Examples of metadata
Typical examples of metadata include:
- The GPS location where a photo was taken
- The camera, phone, or app that created the file
- The author name and company stored in a document
- Creation, modification, and edit timestamps
- Keywords, title, subject, and software version fields
Types of File Metadata
EXIF Data (Images)
EXIF is the best-known type of metadata for photos. Cameras and smartphones write it into image files at capture time.
- GPS coordinates such as latitude, longitude, and altitude
- Camera information such as make, model, and serial number
- Lens and capture settings such as focal length, ISO, and aperture
- Original date and time of capture
- Software used to edit or export the image
PDF Metadata
PDF files commonly store author, creator, producer, title, subject, keywords, and creation or modification dates in internal properties.
Document Metadata (DOCX)
Word documents can store author names, company details, manager names, application version, revision count, total editing time, templates, and timestamps.
What metadata does a PDF have?
A PDF often contains hidden document properties such as author, creator, producer, title, subject, keywords, and date fields. Even if the visible pages look harmless, those fields can still reveal identity, software, or workflow details.
Privacy Risks of File Metadata
Location Tracking
GPS coordinates in photos can reveal home addresses, workplaces, routines, and travel patterns.
Identity Exposure
Author names, company fields, and device identifiers can connect a file back to a real person or organization.
Technical Intelligence
Software versions, document history, and workflow details can expose internal tooling and operational habits.
How to Remove Metadata
The safest approach is to inspect a file first and then remove hidden fields with a dedicated tool.
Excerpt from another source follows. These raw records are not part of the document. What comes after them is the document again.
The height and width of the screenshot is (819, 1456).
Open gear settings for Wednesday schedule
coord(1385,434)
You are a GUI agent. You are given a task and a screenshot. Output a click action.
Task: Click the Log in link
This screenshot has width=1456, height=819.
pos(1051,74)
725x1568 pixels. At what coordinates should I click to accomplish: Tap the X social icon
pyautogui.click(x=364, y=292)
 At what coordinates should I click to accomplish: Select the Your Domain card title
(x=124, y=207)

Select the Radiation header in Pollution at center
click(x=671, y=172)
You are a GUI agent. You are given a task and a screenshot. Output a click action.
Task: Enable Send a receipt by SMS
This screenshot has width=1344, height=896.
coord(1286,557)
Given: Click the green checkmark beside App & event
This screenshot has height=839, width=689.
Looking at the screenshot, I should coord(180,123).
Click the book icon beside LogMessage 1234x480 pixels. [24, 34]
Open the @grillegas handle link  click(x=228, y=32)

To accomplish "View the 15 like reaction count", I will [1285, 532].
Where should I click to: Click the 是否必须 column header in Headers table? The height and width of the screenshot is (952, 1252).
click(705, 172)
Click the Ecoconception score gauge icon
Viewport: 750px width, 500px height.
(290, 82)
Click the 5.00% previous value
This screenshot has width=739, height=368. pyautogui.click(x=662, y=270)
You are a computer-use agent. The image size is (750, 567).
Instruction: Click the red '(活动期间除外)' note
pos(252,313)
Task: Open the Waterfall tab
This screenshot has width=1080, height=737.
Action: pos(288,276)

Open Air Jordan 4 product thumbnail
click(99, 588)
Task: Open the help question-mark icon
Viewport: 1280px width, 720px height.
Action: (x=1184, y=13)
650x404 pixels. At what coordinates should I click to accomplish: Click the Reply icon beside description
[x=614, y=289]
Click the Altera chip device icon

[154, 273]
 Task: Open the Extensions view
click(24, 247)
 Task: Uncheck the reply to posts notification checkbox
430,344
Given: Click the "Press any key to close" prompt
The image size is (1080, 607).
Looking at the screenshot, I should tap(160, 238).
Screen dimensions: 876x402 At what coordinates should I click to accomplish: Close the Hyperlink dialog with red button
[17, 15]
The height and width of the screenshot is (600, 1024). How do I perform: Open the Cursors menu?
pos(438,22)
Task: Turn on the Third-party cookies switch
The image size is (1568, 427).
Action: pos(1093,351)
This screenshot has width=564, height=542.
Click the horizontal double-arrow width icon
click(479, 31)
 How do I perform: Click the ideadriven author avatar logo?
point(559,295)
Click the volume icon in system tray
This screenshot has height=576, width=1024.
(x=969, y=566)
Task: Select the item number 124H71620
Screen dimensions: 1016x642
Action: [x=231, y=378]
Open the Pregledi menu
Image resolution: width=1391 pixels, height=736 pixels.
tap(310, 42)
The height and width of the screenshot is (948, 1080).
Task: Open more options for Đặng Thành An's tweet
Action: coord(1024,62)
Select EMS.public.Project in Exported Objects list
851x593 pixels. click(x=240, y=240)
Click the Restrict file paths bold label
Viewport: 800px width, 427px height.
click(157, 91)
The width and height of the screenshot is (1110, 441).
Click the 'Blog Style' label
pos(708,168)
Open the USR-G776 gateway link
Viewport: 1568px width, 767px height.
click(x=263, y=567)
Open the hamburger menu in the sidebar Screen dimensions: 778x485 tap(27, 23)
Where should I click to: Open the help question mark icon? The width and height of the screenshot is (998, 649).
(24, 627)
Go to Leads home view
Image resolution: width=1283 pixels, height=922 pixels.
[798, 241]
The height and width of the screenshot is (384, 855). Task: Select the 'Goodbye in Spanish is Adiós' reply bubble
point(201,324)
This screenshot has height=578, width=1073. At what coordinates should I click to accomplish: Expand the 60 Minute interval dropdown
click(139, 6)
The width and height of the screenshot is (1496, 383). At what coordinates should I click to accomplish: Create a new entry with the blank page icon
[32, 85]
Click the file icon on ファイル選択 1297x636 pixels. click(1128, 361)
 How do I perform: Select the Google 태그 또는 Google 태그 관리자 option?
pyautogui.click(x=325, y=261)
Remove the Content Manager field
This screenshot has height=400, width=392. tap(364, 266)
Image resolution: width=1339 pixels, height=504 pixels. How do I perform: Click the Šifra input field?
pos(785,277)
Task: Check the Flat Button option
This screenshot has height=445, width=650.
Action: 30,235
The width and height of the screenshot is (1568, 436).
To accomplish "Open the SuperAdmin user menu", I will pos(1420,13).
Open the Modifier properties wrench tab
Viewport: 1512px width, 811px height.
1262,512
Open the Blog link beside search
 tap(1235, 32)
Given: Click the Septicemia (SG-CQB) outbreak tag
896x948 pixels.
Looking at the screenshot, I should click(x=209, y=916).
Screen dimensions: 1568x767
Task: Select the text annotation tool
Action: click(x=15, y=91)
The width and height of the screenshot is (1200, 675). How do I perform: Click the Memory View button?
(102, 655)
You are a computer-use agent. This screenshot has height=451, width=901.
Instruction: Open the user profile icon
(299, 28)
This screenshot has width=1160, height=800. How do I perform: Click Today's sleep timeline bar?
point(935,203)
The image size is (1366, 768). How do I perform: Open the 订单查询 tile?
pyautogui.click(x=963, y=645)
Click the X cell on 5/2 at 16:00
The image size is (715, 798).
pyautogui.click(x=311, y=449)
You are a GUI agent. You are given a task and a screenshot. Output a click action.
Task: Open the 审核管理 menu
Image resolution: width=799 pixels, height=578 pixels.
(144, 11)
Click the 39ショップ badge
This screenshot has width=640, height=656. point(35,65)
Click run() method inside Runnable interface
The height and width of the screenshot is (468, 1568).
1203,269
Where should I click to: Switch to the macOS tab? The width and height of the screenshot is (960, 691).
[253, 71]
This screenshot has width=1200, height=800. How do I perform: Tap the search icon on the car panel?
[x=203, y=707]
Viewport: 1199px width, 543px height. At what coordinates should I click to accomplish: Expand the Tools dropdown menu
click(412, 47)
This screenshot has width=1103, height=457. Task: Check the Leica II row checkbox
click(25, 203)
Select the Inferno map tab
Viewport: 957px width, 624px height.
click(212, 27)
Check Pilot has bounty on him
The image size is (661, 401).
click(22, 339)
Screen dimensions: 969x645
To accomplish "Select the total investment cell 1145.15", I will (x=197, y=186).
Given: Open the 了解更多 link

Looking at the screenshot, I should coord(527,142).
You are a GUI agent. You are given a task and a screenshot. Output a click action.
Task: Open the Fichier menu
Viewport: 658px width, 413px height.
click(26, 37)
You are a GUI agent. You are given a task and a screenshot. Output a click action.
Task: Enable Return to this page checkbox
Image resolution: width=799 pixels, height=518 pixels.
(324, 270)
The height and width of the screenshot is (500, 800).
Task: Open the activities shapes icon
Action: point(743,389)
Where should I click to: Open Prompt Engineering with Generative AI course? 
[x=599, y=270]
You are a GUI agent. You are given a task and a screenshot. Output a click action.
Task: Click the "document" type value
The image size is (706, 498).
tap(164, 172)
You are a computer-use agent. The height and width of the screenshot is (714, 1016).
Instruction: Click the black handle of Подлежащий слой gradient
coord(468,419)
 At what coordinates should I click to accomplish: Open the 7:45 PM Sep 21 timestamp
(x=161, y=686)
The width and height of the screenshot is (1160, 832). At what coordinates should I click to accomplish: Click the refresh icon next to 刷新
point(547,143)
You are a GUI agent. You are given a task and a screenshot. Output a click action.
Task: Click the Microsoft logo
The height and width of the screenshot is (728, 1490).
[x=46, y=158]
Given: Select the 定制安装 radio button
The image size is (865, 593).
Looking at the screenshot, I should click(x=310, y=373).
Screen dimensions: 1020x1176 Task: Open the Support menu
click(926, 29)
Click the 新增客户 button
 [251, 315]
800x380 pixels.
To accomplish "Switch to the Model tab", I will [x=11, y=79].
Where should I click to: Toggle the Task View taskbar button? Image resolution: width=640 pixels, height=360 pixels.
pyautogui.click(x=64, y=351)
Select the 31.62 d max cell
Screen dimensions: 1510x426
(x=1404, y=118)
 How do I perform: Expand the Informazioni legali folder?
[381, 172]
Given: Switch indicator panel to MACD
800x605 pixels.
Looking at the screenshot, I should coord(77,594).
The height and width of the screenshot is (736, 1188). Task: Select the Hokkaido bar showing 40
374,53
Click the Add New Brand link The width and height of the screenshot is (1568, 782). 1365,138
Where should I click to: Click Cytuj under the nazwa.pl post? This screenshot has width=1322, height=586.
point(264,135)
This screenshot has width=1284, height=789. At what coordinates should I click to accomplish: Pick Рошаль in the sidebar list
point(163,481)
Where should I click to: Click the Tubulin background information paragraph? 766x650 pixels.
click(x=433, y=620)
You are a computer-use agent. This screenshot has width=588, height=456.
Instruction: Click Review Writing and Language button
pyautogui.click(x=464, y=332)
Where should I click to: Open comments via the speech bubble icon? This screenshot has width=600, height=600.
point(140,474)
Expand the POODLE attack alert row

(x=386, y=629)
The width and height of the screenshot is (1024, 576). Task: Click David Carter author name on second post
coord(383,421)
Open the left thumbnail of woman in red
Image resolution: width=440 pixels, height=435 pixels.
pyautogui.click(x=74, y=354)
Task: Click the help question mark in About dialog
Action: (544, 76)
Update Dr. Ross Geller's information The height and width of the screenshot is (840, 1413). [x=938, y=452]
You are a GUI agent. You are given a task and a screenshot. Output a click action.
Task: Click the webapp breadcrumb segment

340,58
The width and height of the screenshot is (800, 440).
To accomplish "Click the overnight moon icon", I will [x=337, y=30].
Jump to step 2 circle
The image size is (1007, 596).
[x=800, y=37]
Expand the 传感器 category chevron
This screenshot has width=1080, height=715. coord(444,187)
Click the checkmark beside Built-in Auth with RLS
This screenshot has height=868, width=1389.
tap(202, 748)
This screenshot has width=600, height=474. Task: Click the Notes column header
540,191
BeforeShare does this locally in your browser so the file stays on your device during the normal cleaning flow.
Remove PDF metadata if the file is a document, or use the EXIF cleaner for photos and images.
Common questions about metadata
Is metadata always personal data?
No. Some metadata is technical and harmless, but many files include fields that can identify a person, a device, a company, a location, or a workflow.
Can a screenshot still contain metadata?
Yes. A screenshot may remove some original camera fields, but the new file can still include timestamps, device details, app data, or export information.
Does removing metadata change the visible file content?
Usually no. Removing metadata strips hidden fields, not the visible text, image, or page layout. Visible content should still be reviewed separately before sharing.
What is the safest way to share a file?
Inspect the file first, remove hidden metadata, then review the visible content for names, signatures, addresses, screenshots, or anything else that should not be shared.